Aussie Dollar is "Done For"

A few days ago I did a post on how the world is awash in debt.  The chart the article featured clearly showed that Australia and Canada had little national debt as compared to other Western nations.

I mentioned that some traders were keeping an eye on those currencies as a storehouse of value.

Today I received an email from a money manager and he claims the Aussie dollar is going to suffer.

For starters, the U.S. variations have a lot to do with our massive debt creation and money printing. The Aussie’s headaches have to do more with rising and falling exports and foreign trade.

Our foreign trade is around 10% of GDP, much lower than most emerging countries, like China or most European countries. 

For example, China and Germany’s foreign trade have been running as high as 35% of their GDP recently. South Korea is the highest at 50% of GDP. 

Australia’s foreign trade has run at between 20% and 24% of GDP in recent years. That’s as much as double that of the U.S.

When countries with high exports, like China, Germany, South Korea, and Australia, see them rise, they accumulate foreign exchange reserves and so their currencies rise in value. Unfortunately, that ultimately hurts the very exports that created such reserves and so exports tend to fall again.

Besides that, there have been two trends in particular that have driven the Aussie dollar to new heights since 2001. Commodity prices have seen a bubble that peaked in mid-2008, and China has increased its Australian imports from 6% to 30% as it inflated its massive bubble. In fact, Australia’s exports to China alone are responsible for 6.3% of its GDP.

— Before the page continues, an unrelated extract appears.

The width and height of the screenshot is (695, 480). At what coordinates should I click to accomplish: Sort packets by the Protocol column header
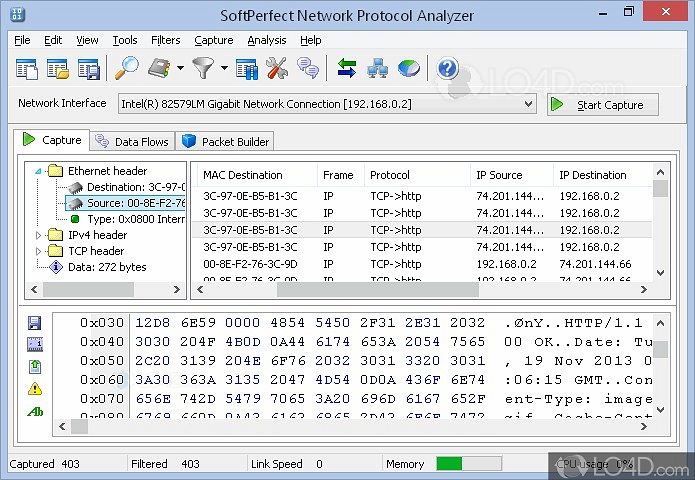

These twin China and commodity bubbles have been the biggest factors driving the Australian dollar up, and they’ve been a big factor in the country’s strong economy, including its greater resilience in the 2008 global financial crisis.

But if the China bubble bursts, as I believe it will, then Australia could see 3% of its GDP growth suddenly disappear. That right there would put the land down under in a recession.

But, of course, there are other, indirect impacts of the China bubble bursting. For example, it would put downward prices on the very industrial commodities that Australia largely exports — like iron ore and oil — as it consumes 40% to 50% of these commodities, globally.

That’ll hurt Australia’s gross exports even more. And profit margins will shrink even more painfully, especially because their costs to mine, work, and export the commodities won’t change much.

The China bubble burst would also hurt Australia’s next two largest trading partners, namely Japan and South Korea. Next thing you know, the rising exports that helped catapult Australia’s dollar from as low as 48 cents to as high as $1.08 will see a larger crash.

If you look back to the chart above, you’ll see that the Aussie dollar dropped sharply in 2008, sliding from 98 cents to 62 cents to the U.S. dollar. That was largely thanks to commodity prices crashing.

I see the Aussie dollar falling further still… all the way back down to around 62 cents to the U.S. dollar by 2015 or 2016, and then possibly as low as 48 cents to the U.S. dollar again by 2020 to 2023, when commodity prices are due to bottom on our 30-year cycle.

And the pending bubble burst in China will only add momentum to this collapse.

More evidence that NO ONE HAS ANY CLUE as to how this debacle may all play out.  The very thing that makes Australia's money attractive could end up hurting it's exports (cuz things cost too much to buy from Australia) and slash over 3% of its GDP.

Maybe all the currencies are going to take a big drop...and then serious calls will come in from around the world to create a GLOBAL CURRENCY?